Les scandales des Luxleaks et, encore plus récemment, des Panama papers ont dévoilé les manœuvres des multinationales, qui déplacent leur argent vers des sociétés-écrans partout dans le monde pour limiter leur imposition. La Commission a donc présenté de nouvelles règles obligeant les entreprises en activité en Europe qui gagnent plus de 750 millions d’euros dans le monde à publier leurs bénéfices, ainsi que les taxes qu’elles paient dans chacun des 28 États membres.
« Aujourd’hui, en utilisant des arrangements fiscaux complexes, certaines multinationales parviennent à payer un tiers de ce que les entreprises qui n’opèrent que dans le pays en question déboursent », a regretté Jonathan Hill, le commissaire britannique.

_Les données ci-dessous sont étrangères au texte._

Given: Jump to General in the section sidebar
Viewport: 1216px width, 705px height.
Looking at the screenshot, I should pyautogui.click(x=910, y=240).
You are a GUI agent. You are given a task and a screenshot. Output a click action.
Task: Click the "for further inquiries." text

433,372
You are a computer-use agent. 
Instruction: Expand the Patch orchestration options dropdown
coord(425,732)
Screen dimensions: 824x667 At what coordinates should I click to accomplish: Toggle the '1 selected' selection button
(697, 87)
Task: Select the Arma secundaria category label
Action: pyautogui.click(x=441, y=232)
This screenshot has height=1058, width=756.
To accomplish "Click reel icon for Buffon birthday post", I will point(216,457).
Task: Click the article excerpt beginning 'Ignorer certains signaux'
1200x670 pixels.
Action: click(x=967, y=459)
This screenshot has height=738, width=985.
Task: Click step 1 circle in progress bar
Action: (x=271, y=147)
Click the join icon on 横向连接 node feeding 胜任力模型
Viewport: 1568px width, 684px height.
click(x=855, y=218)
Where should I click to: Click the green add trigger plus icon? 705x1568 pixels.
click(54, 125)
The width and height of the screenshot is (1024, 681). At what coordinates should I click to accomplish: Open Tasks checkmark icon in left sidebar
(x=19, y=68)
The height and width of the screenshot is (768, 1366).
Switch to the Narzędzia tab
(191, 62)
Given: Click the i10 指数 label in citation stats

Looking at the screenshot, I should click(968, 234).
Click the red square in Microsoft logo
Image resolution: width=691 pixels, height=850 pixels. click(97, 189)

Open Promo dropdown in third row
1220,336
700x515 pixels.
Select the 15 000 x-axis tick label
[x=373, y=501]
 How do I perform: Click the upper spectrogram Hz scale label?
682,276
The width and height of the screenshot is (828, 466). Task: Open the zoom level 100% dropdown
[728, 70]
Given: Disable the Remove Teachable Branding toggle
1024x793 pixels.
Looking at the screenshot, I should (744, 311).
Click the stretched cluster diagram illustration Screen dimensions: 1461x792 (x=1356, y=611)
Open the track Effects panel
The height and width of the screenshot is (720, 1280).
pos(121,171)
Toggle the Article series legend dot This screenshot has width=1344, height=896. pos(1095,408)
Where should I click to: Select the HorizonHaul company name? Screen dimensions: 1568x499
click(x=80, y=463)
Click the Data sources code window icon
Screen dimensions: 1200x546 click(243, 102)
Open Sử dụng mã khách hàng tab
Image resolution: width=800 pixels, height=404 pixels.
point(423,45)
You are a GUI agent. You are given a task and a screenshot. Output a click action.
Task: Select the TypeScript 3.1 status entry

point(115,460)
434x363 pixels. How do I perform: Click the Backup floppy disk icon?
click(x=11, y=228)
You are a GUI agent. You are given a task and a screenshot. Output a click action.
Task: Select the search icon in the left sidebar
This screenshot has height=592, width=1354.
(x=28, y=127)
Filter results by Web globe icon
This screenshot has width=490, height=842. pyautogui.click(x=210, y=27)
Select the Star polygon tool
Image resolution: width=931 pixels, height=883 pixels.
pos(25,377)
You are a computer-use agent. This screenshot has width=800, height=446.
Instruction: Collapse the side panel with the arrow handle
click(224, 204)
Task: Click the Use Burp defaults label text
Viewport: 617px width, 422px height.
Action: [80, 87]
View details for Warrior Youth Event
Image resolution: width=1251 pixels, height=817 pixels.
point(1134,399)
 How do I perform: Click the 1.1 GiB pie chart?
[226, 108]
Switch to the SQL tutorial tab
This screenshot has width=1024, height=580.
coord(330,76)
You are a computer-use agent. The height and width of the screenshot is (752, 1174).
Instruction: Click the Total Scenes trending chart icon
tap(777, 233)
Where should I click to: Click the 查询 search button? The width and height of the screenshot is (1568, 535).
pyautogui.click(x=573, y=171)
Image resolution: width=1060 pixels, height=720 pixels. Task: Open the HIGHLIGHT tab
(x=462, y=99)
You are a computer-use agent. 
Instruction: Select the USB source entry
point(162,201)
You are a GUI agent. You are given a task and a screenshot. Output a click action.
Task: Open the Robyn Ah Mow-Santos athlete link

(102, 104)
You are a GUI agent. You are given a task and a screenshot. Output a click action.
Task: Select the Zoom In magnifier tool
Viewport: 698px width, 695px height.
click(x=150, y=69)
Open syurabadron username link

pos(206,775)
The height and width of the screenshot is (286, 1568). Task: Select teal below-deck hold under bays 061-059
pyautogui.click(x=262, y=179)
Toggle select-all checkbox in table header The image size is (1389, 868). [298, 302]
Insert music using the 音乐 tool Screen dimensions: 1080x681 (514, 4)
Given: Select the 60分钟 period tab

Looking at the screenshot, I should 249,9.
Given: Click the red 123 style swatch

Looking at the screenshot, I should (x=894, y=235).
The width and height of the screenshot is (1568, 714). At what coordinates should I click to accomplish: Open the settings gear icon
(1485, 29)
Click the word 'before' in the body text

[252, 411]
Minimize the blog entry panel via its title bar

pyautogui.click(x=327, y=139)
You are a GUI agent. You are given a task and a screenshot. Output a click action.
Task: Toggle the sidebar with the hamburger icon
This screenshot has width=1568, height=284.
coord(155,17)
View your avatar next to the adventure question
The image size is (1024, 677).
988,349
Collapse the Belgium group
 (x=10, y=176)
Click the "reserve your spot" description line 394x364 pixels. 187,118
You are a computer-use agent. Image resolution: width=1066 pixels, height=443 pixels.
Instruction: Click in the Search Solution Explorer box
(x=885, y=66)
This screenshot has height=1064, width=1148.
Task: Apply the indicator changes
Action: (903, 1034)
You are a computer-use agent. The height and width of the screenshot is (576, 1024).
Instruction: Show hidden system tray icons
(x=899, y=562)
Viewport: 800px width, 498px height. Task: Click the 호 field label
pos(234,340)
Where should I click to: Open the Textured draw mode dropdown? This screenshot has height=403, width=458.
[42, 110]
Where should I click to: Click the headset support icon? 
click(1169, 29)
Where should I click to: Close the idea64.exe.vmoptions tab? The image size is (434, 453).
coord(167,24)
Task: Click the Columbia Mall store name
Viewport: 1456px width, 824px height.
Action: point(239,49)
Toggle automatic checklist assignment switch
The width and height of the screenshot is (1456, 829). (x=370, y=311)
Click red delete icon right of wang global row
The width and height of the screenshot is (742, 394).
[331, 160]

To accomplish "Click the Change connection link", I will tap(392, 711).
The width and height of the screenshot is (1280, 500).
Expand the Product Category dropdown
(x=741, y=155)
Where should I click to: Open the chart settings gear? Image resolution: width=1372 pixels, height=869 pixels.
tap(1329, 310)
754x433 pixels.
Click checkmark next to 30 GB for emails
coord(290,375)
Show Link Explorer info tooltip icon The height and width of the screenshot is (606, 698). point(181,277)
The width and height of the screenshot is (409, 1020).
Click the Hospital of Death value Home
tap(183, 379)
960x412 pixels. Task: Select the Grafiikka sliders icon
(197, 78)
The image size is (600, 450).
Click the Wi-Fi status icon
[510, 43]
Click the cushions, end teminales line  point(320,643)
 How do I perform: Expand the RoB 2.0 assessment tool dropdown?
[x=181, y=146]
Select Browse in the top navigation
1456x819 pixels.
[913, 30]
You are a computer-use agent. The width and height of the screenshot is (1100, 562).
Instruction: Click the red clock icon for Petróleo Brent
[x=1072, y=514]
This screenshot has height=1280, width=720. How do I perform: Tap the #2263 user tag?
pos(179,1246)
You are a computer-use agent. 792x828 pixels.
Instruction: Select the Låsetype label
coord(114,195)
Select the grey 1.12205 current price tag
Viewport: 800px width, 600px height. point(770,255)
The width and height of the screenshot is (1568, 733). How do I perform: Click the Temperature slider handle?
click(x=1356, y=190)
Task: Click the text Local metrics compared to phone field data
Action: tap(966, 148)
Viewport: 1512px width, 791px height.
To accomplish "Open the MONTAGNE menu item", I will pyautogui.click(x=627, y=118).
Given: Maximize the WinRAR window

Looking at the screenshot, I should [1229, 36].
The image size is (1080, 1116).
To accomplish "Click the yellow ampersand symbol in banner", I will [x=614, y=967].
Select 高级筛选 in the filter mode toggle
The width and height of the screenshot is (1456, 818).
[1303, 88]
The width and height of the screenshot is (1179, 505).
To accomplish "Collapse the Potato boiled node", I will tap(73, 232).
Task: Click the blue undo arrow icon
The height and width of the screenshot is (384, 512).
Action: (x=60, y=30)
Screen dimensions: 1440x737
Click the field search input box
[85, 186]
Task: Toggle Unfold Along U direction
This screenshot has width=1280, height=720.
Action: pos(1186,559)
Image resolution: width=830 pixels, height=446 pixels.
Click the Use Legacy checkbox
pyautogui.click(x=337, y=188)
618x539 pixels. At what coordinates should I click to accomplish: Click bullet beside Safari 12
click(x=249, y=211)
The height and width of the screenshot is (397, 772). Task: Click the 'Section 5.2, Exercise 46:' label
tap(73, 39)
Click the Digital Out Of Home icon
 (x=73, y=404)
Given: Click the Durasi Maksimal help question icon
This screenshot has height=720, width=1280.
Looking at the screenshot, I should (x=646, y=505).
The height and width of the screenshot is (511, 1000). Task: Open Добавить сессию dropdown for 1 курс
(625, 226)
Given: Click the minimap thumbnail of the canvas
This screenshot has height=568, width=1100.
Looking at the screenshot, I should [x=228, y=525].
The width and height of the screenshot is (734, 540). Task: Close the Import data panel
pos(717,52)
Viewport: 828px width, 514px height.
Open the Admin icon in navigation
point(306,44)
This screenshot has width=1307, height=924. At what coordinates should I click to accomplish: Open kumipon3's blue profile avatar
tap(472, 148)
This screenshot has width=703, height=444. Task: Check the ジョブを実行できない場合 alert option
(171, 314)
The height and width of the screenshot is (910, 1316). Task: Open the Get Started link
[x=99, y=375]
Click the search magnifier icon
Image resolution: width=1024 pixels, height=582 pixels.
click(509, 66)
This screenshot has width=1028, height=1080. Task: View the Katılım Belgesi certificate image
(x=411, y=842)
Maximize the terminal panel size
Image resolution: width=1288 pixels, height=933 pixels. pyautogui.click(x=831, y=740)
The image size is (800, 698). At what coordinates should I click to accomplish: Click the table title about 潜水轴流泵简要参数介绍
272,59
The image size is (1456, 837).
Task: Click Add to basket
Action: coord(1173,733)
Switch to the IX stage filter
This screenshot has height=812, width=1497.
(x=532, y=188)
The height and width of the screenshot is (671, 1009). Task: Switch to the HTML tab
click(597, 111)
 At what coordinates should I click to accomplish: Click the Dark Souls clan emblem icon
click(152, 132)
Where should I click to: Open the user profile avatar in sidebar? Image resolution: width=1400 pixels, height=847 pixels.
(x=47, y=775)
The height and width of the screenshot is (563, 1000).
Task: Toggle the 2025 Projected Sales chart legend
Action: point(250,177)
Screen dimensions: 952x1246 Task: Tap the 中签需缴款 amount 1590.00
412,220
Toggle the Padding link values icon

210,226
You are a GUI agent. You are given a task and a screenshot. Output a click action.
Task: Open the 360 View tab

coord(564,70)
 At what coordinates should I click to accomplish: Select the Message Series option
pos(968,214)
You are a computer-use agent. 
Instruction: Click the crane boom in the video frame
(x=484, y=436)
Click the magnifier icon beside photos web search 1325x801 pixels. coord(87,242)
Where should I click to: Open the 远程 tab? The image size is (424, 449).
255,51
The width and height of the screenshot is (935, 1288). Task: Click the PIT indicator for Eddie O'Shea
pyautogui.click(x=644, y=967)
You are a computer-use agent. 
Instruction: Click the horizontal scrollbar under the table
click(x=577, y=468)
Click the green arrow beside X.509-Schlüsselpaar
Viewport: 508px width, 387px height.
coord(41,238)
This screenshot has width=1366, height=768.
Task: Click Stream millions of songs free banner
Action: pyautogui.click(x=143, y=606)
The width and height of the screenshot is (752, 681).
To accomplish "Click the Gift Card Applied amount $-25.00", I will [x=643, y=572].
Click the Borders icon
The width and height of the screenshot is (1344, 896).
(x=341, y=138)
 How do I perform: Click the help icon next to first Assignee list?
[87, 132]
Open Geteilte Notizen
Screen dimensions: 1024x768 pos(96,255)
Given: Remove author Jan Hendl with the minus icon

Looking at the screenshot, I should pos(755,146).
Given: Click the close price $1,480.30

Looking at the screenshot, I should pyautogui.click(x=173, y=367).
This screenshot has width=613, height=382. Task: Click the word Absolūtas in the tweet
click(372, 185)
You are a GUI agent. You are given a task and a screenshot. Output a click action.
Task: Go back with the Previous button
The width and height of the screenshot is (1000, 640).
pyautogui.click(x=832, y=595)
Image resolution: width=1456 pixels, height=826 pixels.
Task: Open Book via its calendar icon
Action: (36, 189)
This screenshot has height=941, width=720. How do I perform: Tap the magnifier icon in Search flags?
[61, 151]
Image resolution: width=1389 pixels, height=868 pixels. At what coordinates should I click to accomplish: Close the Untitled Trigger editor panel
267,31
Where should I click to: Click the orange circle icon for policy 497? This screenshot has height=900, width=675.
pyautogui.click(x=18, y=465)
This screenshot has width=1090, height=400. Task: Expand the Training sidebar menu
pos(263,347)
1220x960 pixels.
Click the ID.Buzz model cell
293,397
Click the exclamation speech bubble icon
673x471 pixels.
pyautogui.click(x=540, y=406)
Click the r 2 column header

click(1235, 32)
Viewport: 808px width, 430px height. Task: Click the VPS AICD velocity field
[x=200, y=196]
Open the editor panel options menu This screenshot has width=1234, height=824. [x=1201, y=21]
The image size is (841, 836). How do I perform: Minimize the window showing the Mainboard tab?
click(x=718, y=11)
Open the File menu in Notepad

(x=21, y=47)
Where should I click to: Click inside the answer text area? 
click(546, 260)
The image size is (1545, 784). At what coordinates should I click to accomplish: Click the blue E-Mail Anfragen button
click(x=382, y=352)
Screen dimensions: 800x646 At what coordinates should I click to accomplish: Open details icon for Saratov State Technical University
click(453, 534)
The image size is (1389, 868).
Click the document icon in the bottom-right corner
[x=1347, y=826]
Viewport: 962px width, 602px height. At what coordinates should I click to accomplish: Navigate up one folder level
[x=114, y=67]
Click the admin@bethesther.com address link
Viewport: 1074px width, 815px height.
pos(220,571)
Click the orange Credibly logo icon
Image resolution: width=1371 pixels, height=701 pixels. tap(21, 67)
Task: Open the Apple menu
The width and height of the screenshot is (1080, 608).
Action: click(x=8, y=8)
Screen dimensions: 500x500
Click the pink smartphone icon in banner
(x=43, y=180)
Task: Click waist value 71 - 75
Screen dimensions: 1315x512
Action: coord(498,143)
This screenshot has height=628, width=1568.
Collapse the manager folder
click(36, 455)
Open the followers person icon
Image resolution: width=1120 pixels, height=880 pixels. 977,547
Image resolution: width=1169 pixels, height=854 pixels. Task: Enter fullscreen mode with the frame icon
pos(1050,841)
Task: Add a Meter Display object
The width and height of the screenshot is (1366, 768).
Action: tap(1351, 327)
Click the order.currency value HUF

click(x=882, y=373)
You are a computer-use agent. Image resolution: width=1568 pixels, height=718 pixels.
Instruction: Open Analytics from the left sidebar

L’évasion fiscale des entreprises coûte à l’UE entre 50 et 70 milliards d’euros d’impôts par an, selon l’exécutif. 88 % des Européens soutiennent l’adoption de règles fiscales plus strictes.
Le système de déclarations fiscales (ou reporting) pays par pays devrait s’appliquer à 6 000 entreprises. Les données seraient consultables sur le site des sociétés et incluraient la nature des activités, le nombre d’employés, le chiffre d’affaires total, les bénéfices bruts, les taxes dues dans un pays, les taxes payées et les profits. Les données relatives aux recettes déclarées hors UE ne seront cependant publiées que pour les pays figurant dans la liste noire.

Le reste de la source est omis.